[Opening PROVIDED ENTRIES section]

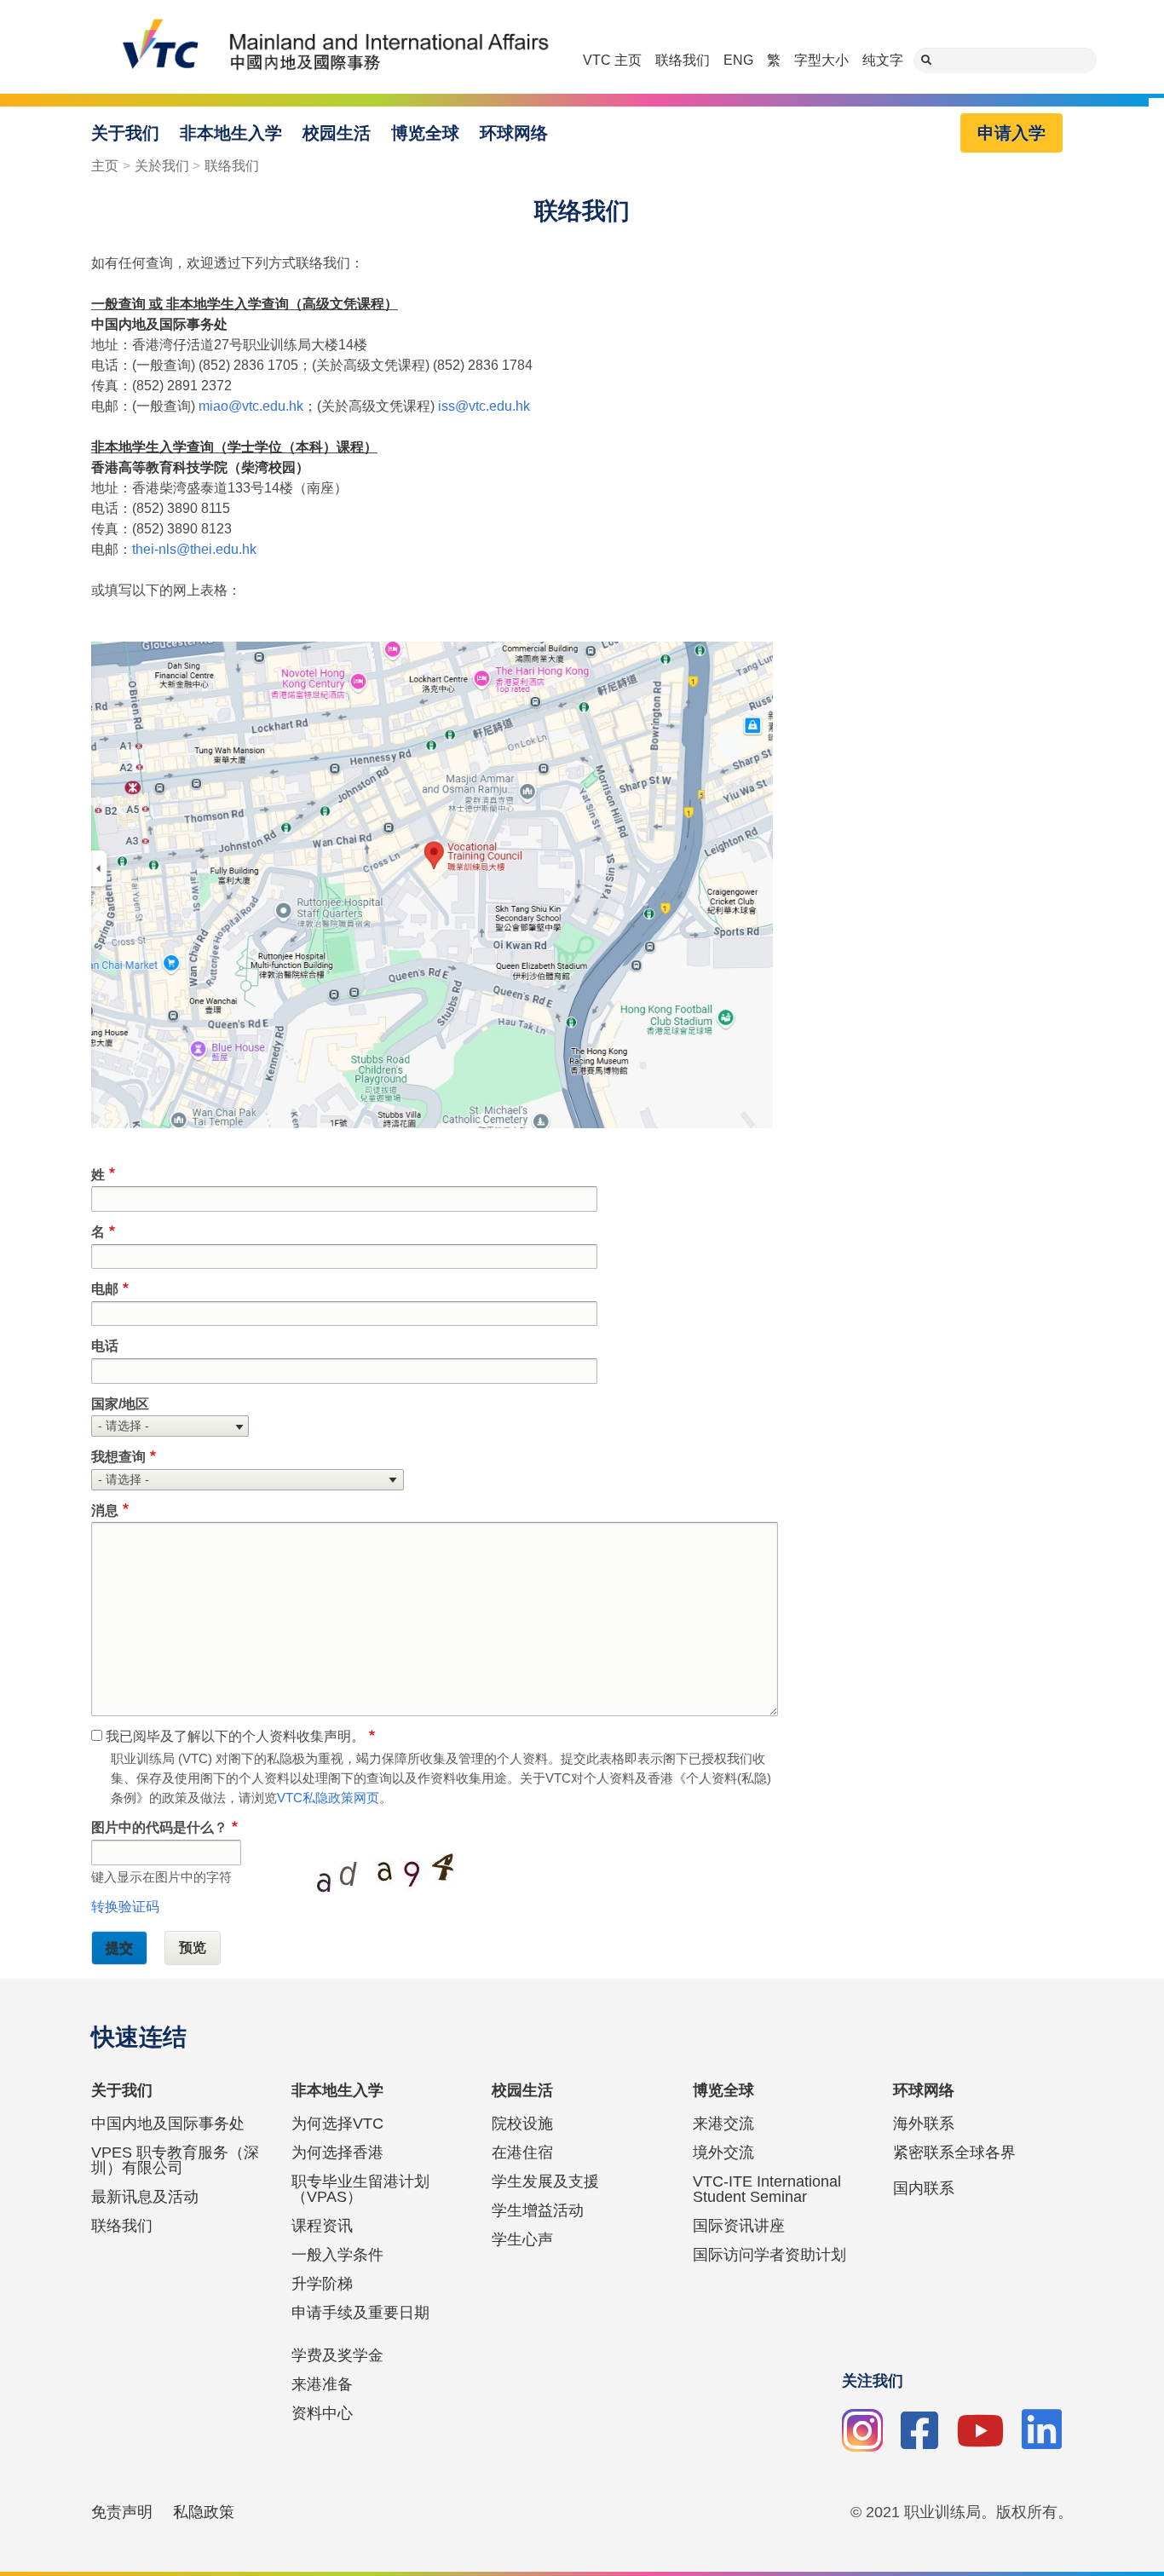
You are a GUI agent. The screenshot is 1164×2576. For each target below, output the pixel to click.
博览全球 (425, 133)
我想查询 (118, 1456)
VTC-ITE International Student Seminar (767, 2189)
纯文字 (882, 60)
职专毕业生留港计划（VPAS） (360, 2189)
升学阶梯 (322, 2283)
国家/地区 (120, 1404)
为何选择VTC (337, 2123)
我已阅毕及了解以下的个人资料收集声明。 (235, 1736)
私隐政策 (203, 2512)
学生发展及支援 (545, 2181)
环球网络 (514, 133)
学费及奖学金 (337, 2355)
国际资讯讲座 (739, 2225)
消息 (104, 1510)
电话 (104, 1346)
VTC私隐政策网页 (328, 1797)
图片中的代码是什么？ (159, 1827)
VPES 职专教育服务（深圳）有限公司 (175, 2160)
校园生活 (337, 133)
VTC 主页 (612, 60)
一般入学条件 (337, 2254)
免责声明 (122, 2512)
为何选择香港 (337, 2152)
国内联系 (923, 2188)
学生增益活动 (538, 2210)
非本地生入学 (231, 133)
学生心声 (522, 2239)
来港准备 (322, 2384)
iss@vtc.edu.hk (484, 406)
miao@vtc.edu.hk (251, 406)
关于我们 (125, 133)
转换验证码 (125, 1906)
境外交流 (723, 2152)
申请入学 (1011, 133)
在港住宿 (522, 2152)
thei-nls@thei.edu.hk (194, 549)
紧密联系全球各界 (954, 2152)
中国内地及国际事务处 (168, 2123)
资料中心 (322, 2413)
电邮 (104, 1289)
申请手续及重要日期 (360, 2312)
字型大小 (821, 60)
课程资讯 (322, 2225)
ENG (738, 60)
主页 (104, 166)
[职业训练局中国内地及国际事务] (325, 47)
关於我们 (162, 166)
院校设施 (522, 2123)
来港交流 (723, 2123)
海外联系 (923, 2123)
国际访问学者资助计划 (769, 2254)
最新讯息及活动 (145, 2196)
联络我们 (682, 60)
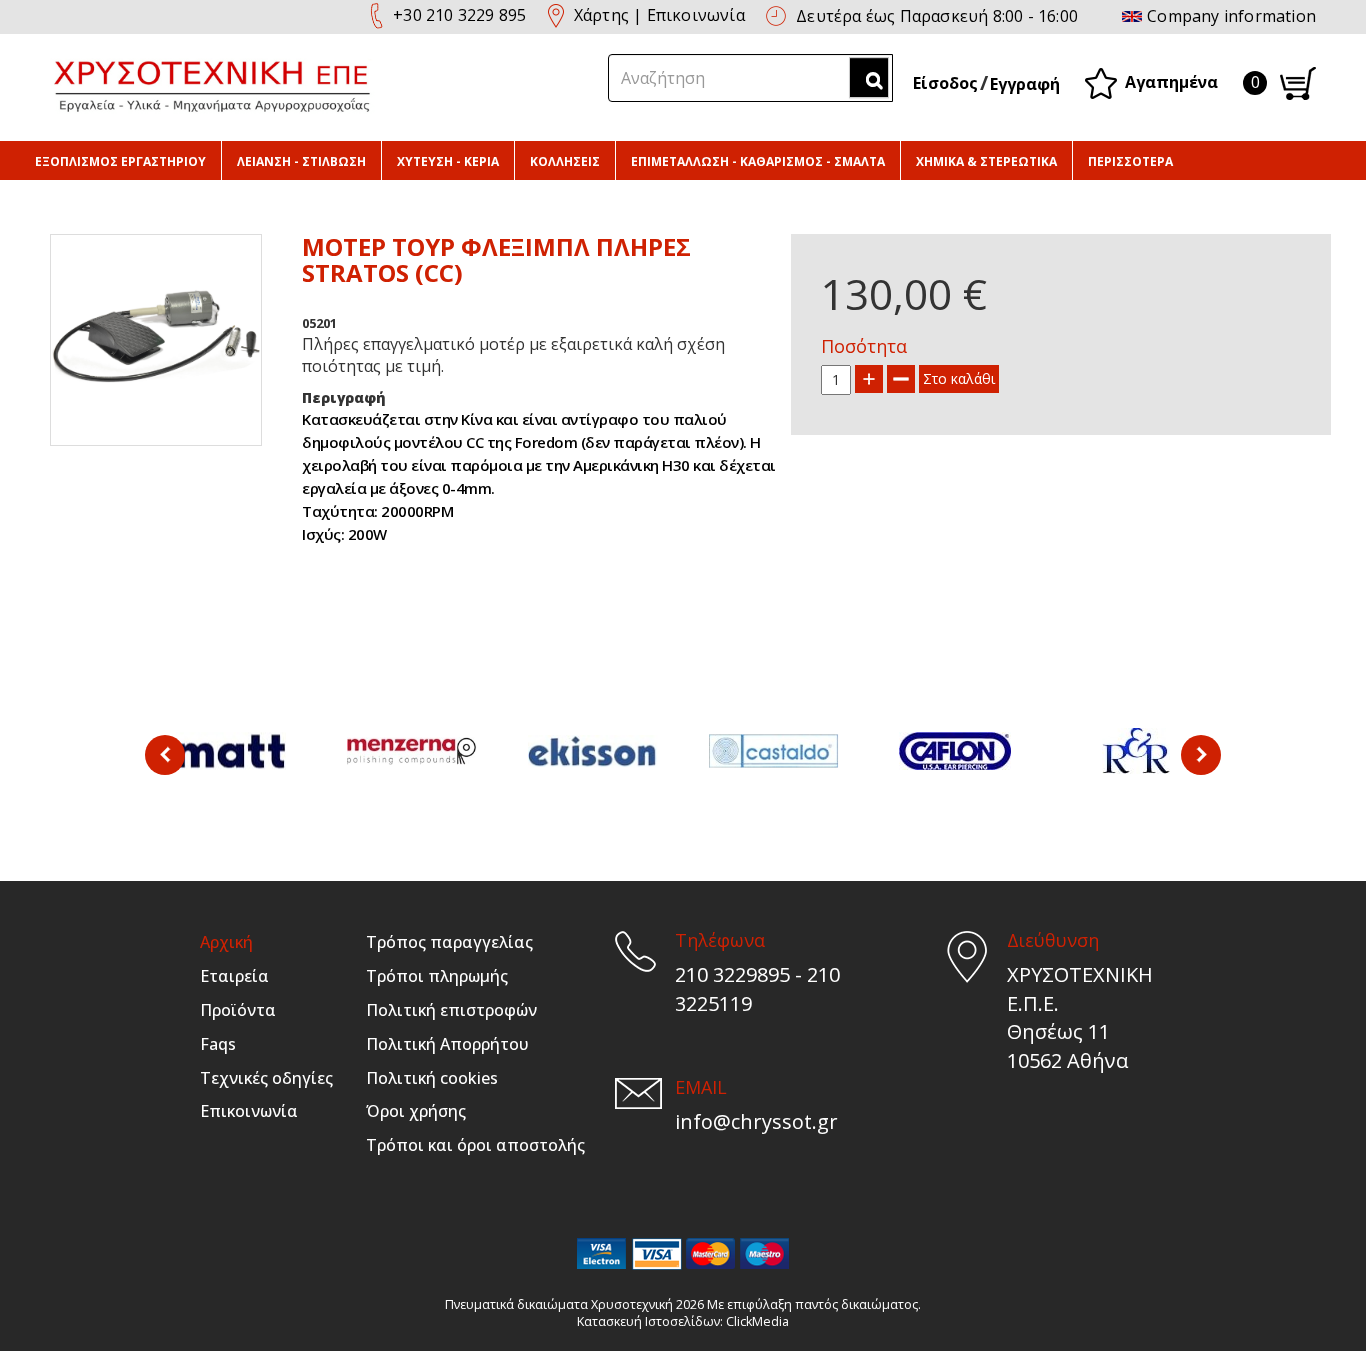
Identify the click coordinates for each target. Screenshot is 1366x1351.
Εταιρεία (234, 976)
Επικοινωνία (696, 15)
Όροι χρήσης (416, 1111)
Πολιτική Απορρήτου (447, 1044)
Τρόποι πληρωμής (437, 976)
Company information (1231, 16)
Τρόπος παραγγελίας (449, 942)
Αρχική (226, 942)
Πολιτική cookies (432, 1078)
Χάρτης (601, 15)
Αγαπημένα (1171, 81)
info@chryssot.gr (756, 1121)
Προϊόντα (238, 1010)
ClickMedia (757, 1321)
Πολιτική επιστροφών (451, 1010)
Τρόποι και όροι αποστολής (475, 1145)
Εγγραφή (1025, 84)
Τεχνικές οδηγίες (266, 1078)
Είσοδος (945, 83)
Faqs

[Closing PROVIDED ENTRIES section]

WHAT YOU WILL DO
Where the line containing "Όροι χρήσης (416, 1111)" appears in the records above, begin there and print every line through the last, exactly and with nothing else.

FINISHED TASK
Όροι χρήσης (416, 1111)
Πολιτική Απορρήτου (447, 1044)
Τρόποι πληρωμής (437, 976)
Company information (1231, 16)
Τρόπος παραγγελίας (449, 942)
Αρχική (226, 942)
Πολιτική cookies (432, 1078)
Χάρτης (601, 15)
Αγαπημένα (1171, 81)
info@chryssot.gr (756, 1121)
Προϊόντα (238, 1010)
ClickMedia (757, 1321)
Πολιτική επιστροφών (451, 1010)
Τρόποι και όροι αποστολής (475, 1145)
Εγγραφή (1025, 84)
Τεχνικές οδηγίες (266, 1078)
Είσοδος (945, 83)
Faqs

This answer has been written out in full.